How Do Men Get Evaluated for Osteoporosis?

Osteoporosis is diagnosed by a test called a DXA scan, which is a special x-ray that measures a person’s bone strength, or bone mineral density (BMD). The test comes up with a score, called a T-score, which doctors use to decide if someone has weak bones.

Experts say that all men aged 70 or older should get a DXA scan to make sure they do not have osteoporosis.

Men younger than 70 years old who get broken bones very easily, or who take steroid pills regularly, or who have low testosterone should also get a DXA scan.

Which Men Should Be Treated for Osteoporosis and How?

Men who have a low bone density on their DXA scan (a T-score lower than -2.5), men who already have a fracture from weak bones, or men whose ten-year facture risk (FRAX) is worse than 20% overall or 3% in the hip, should talk to their doctors about treatment. Your doctor can calculate this for you.

The first step is to stop any habits that might be making bones weaker—like drinking too much alcohol, smoking, or not getting enough exercise.

Men can also take calcium and vitamin D pills to keep bones strong.

Some men with low testosterone may need testosterone replacement therapy. This is not safe for all men, especially with older age. Doctors and patients need to talk about the pros and cons very carefully.

Another special case is men getting hormone treatment for prostate cancer. They should talk to their doctor about preventing osteoporosis, which might mean taking a drug to keep bones strong.

The good news is there are drugs to treat osteoporosis: these medications can slow down the disease or even help to build new bone faster. Most of the drugs were studied in older women, so there is not much information about how well they work in men with osteoporosis. But so far it looks promising!

Some of the best drugs for men with osteoporosis are in a group called bisphosphonates [bis-FOS-fuh-nates]. Examples are alendronate [uh-LEN-dro-nate] or risedronate [rih-SEH-druh-nate]. These drugs are pills taken every day or sometimes once a week.

If these drugs don’t work or cause side effects, there are other medications that can be tried instead, like teriparatide [teh-rih-PAH-ruh-tide].

What the future holds:

The number of people with osteoporosis is on the rise!

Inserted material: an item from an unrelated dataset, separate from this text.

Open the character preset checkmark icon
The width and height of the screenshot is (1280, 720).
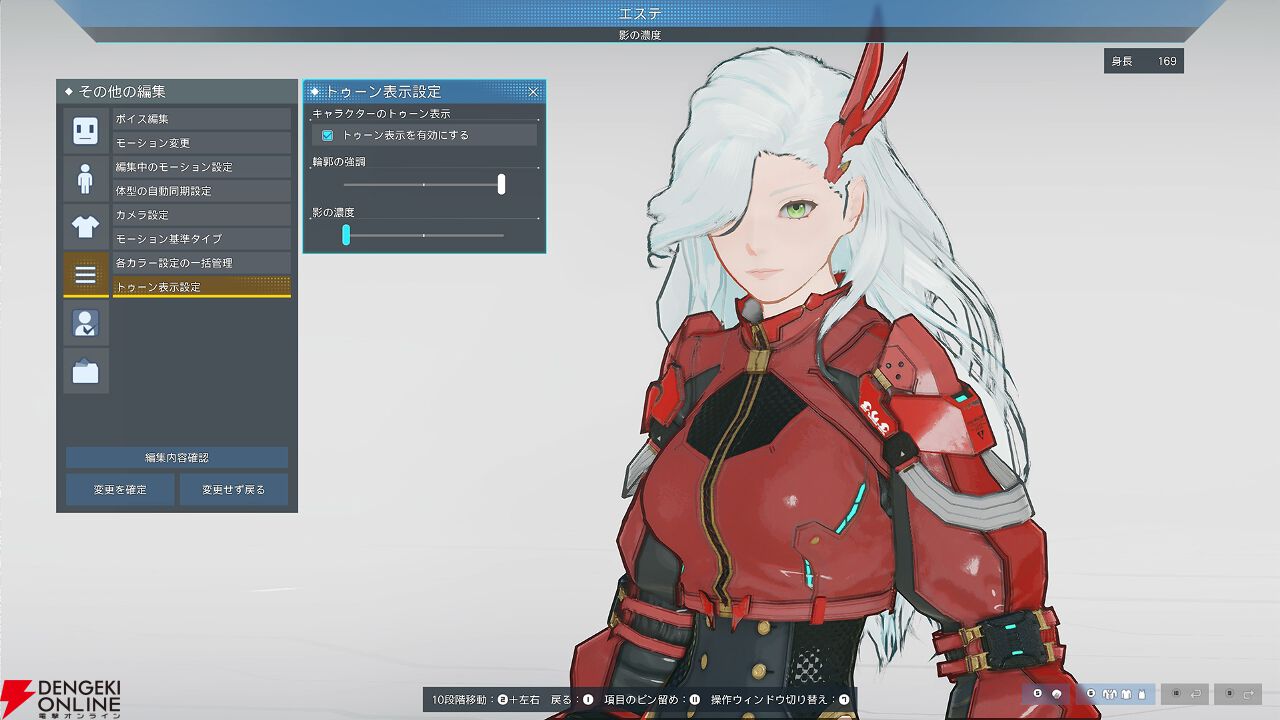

Doctors and patients need to pay more attention to this problem. Because men are at risk for getting this disease too, they should learn about what puts them at risk and what they can do to keep their bones strong.

Jessica K. Lambert, MD is a second year Endocrinology fellow in training at Mount Sinai School of Medicine. She received her undergraduate degree at the University of North Carolina at Chapel Hill. She spent two years at the National Institutes of Health/National Human Genome Research Institute working on a research project investigating the genetic basis of type 2 diabetes. Dr. Lambert then attended Temple University School of Medicine. Afterwards, she completed her residency training in Internal Medicine at New York University School of Medicine. She is board certified in Internal Medicine.